En los Imperios de la antigüedad los generales, los grandes guerreros, cuando regresaban a su ciudad lo hacían montados en hermosos caballos y al frente del ejército vencedor en las conquistas de otros pueblos. Como regalo al Rey o Emperador traían tras de sí multitud de tesoros, esclavos, animales exóticos y en conjunto aquel desfile significaba la gloria del conquistador que en alarde de valentía e inteligencia militar había logrado someter y colonizar otras naciones bajo el yugo del modelo imperial al cual servía.
El pueblo, haciendo hileras a los lados de la avenida triunfal vitoreaba y sentía que era parte de una nación poderosa y por ello podía regocijarse en el orgullo de estar en lo alto de la pirámide civilizatoria, sin importar que su vida personal fuera un asco y sus relaciones familiares y sociales significaran una cárcel de dolor y penurias.
De los manjares, esclavos, tesoros y de cualquier riqueza que trajera el conquistador la gente humilde nada disfrutaba y a sus casas solamente llegaba, como un eco, el comentario itinerante que daba cuenta de los festines y jolgorios que en nombre de toda la nación eran privilegio exclusivo de muy pocos.

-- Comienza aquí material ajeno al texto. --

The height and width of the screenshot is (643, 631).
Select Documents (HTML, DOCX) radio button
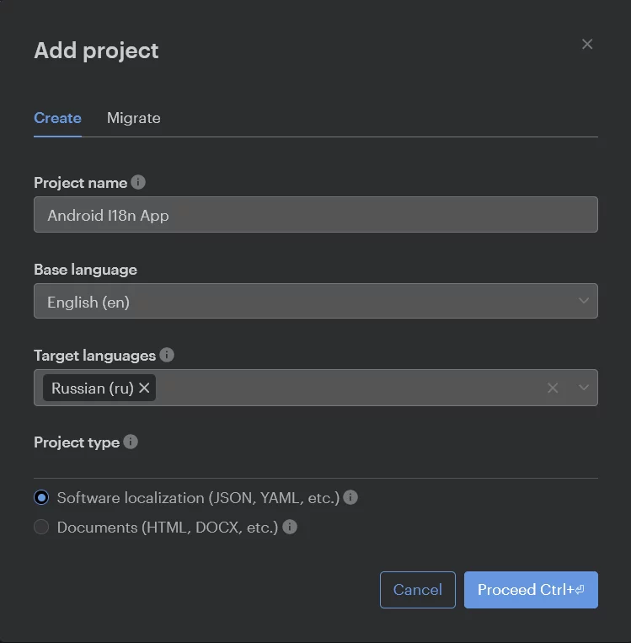(41, 527)
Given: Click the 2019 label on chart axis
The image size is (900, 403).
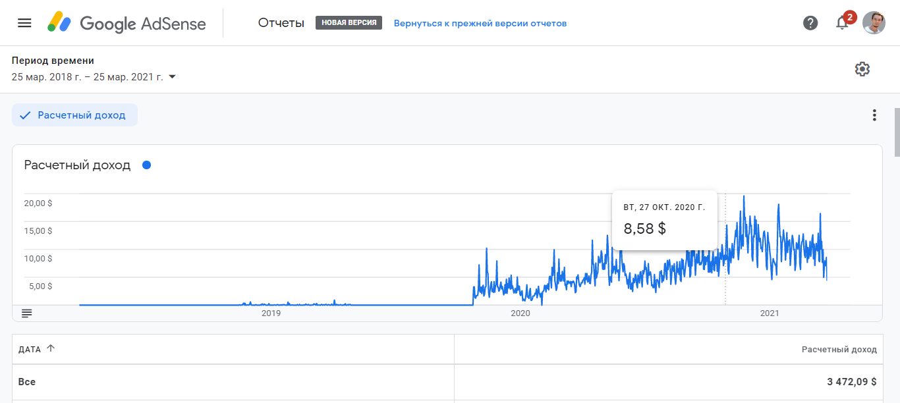Looking at the screenshot, I should [x=271, y=313].
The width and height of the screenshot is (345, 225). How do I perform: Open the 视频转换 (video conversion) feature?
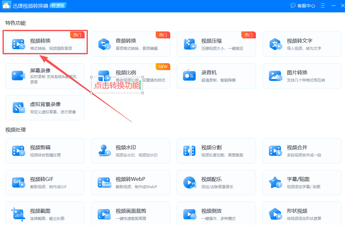click(x=45, y=44)

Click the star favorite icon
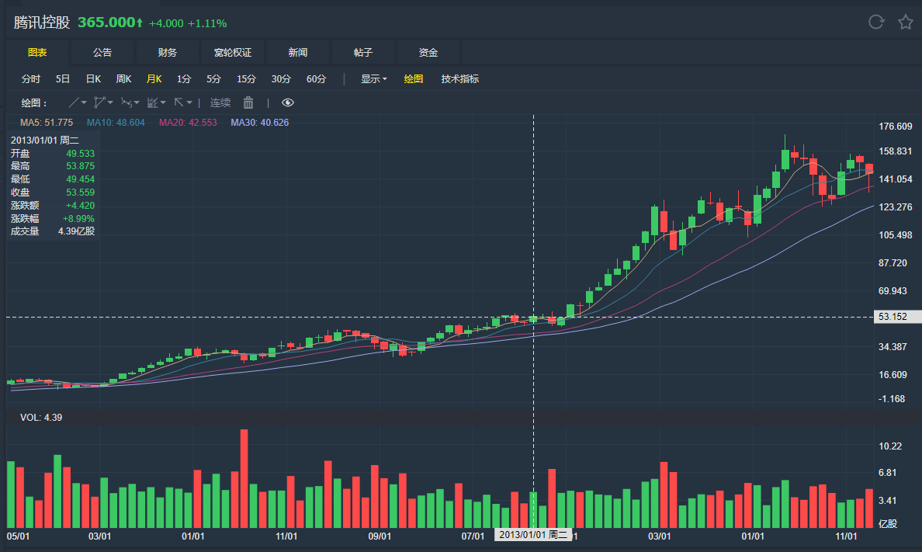905,22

Distinta a esta fastuosidad de los jefes bélicos fue la entrada triunfal a Jerusalén del gran conquistador quien a lomos de un burrito ingresó a la historia para traerle al pueblo el regalo del amor y el perdón. No había tras de sí un ejército de soldados ni caravanas de pueblos sometidos bajo la espada, solamente una multitud de caras iluminadas por la alegría y a cada lado de la calle un pueblo que lo honraba tejiendo una alfombra de bienvenida con palmas cortadas en las cercanías de sus casas.
Ese gran conquistador que recordamos siglo tras siglo, año tras año, día tras día, como el ser luminoso que nos liberó de las cadenas del miedo entregándose como víctima a las fauces de los poderes terrenales representados en militares y falsos mensajeros de Dios continúa todavía montado en su burrito, con destino puesto en la salvación eterna de nuestras almas.

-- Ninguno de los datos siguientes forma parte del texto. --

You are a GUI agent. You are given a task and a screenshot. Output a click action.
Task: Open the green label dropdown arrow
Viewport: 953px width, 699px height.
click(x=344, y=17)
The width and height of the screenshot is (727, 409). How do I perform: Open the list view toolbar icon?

Este Jesús triunfante y aclamado luego seria torturado y asesinado, pero nunca debemos olvidar que este dolor asumido por él como pago de nuestra posibilidad de crecer espiritualmente y acceder a un nivel de felicidad permanente fue el principal obsequio que nos trajo al entrar a nuestras vidas sobre el lomo de un humilde burrito, sin pedirnos nada material a cambio, únicamente que descubramos en nuestra intimidad que somos seres superiores a nuestros instintos, pasiones y apetitos.

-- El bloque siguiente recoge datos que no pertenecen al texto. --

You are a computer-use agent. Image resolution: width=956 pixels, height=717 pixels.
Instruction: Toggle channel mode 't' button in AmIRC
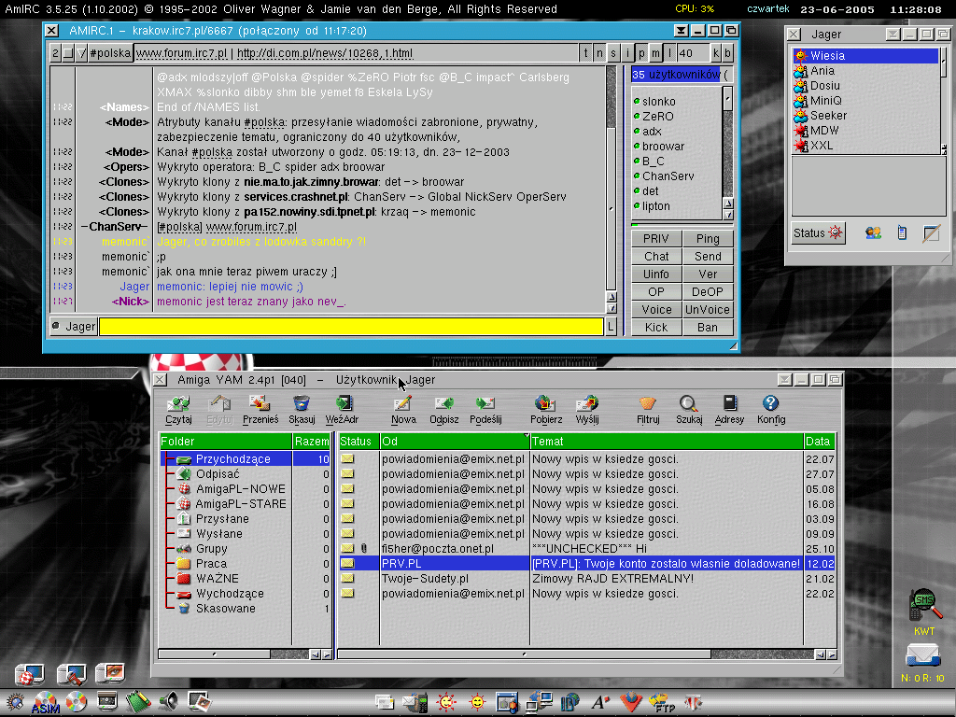pos(586,53)
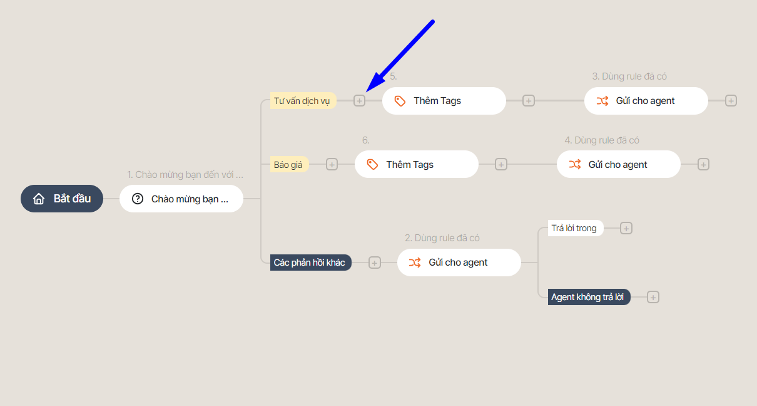The width and height of the screenshot is (757, 406).
Task: Add a step after step 4 Gửi cho agent
Action: pos(703,164)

Aquí viene Jesús, está entrando por el camino del amor para despejar nuestras dudas, hagamos de nuestro corazón una palma y celebremos en comunidad de creyentes la dicha que tenemos un guía que nos hará triunfar sobre las maldades del mundo y superar las vicisitudes que los poderosos con sus soldados y leyes injustas nos causan para ellos festejar a solas los bienes que nos pertenecen a todos.
Dios es mi pastor, Jesús es el conquistador de mi alma y nada temo del mundo si él delante de mi avanza derrotando la maldad. Aquí está Jesús y él arrojará a los infiernos a quienes se solazan martirizando al pueblo. Amén.